Il 27enne bomber proviene dai kazaki dell’Astana in prestito sino a fine stagione con diritto di riscatto a favore dei bianconeri, che possono acquisirlo definitivamente entro il prossimo 30 giugno.

Il centravanti, in possesso del doppio passaporto olandese e di Curação, ha espresso le sue prime sensazioni da neo-elemento del roster sottocenerino. Eccole di seguito.

La trattativa – «Quando mi sono svegliato ho ricevuto un messaggio dal mio agente, che mi diceva che il Lugano era interessato a me. Domenica mi trovavo in Turchia per il secondo ritiro con l’Astana e, una volta constatato il coinvolgimento dei ticinesi, ho preso il primo volo per Milano e mi sono precipitato qui».
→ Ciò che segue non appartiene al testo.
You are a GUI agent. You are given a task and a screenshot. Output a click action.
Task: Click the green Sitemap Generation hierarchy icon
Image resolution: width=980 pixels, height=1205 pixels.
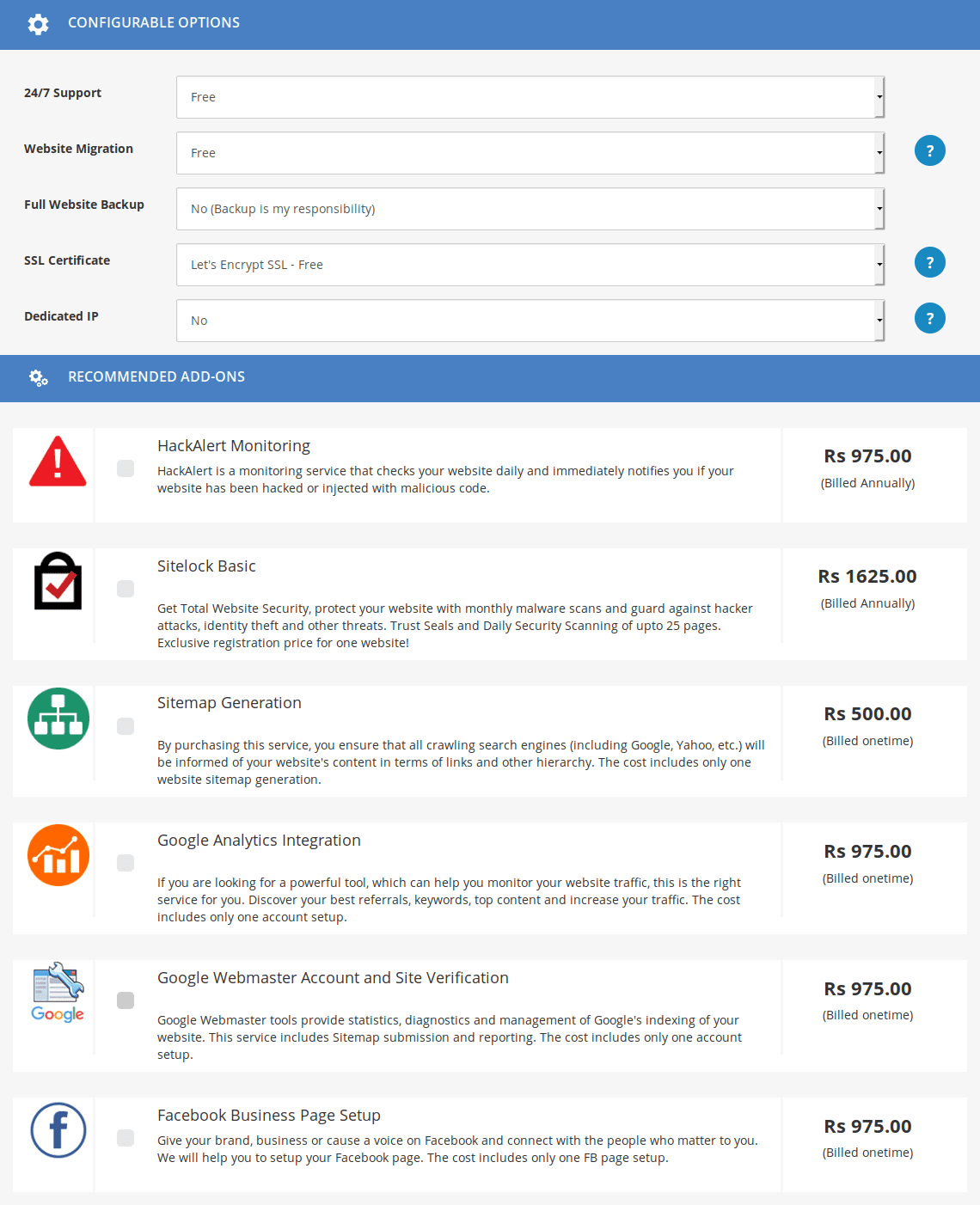pyautogui.click(x=58, y=719)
La Raiffeisen Super League – «Conosco le società del campionato, è una lega in sviluppo. Lugano è una buona squadra e voglio aiutarla a conseguire più successi possibili. I bianconeri sono la migliore opzione per me. Sono un professionista e ho lavorato molto duramente durante i campi di allenamento con l’Astana e non è un problema essere pronto fisicamente».
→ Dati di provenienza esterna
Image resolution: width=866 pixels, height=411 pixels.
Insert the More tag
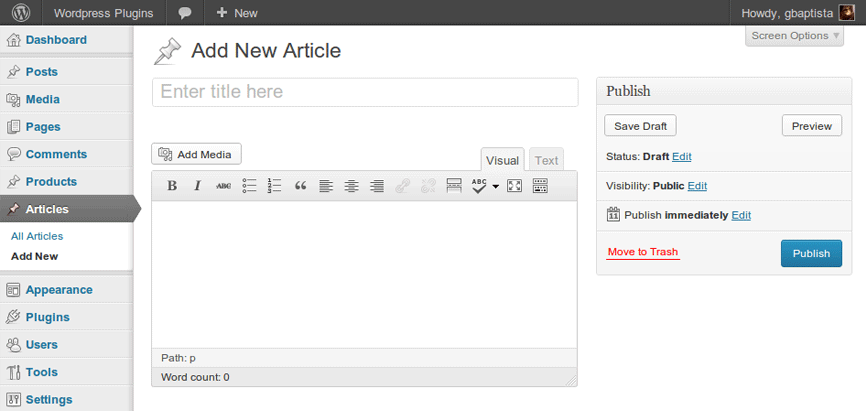point(453,186)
L’approccio – «Credo che nel calcio ci sia sempre pressione, specialmente in grandi club come il Lugano. Ma se lavorerò duramente, come nelle mie ferme intenzioni, tutto arriverà di conseguenza. Non prometto nulla, ma cercherò di segnare il più possibile per aiutare il gruppo a vincere».

I primi contatti – «Ho parlato con il mister dieci minuti prima della conferenza stampa. Abbiamo discusso solamente su alcuni aspetti della vita, senza intrattenerci sulla tecnica o la tattica. Questo arriverà più tardi».

Le esperienze – «Patrick Kluivert? È stato un grande allenatore e coach di Curação. Mi ha aiutato sul lavoro nell’area di rigore. Ho sempre ascoltato le sue parole con molta attenzione. Quando ero giovane, il mio idolo era Thierry Henry. A oggi, però, ci sono tanti attaccanti bravi e non ne ho nessuno preferito».

Il carattere – «Sono una persona tranquilla, non mi piace parlare molto. In campo voglio migliorare la mia qualità e lavorare per la squadra».

La figura chiave per la buona riuscita della trattativa è stata Marco Padalino, il quale ha infine raccontato il tipo di calciatore che è andato a scovare: «È un giocatore che ricercavamo da diversi mesi, perché sa fare reparto da solo. Sa attaccare la porta e abbiamo trovato queste caratteristiche in Rangelo. Contro la Costa Rica, ha segnato all’incrocio dopo 50 metri di scatto. Ce l’ha nelle sue corde».

Il direttore generale del club Michele Campana ha spiegato che il suo arrivo è dipeso dalla volontà dell’Astana di voler acquistare un nuovo attaccante. Pertanto, era in fase molto avanzata una trattativa con un sodalizio del campionato cinese, ma il coronavirus ha bloccato il suo approdo nel Paese più popoloso al Mondo.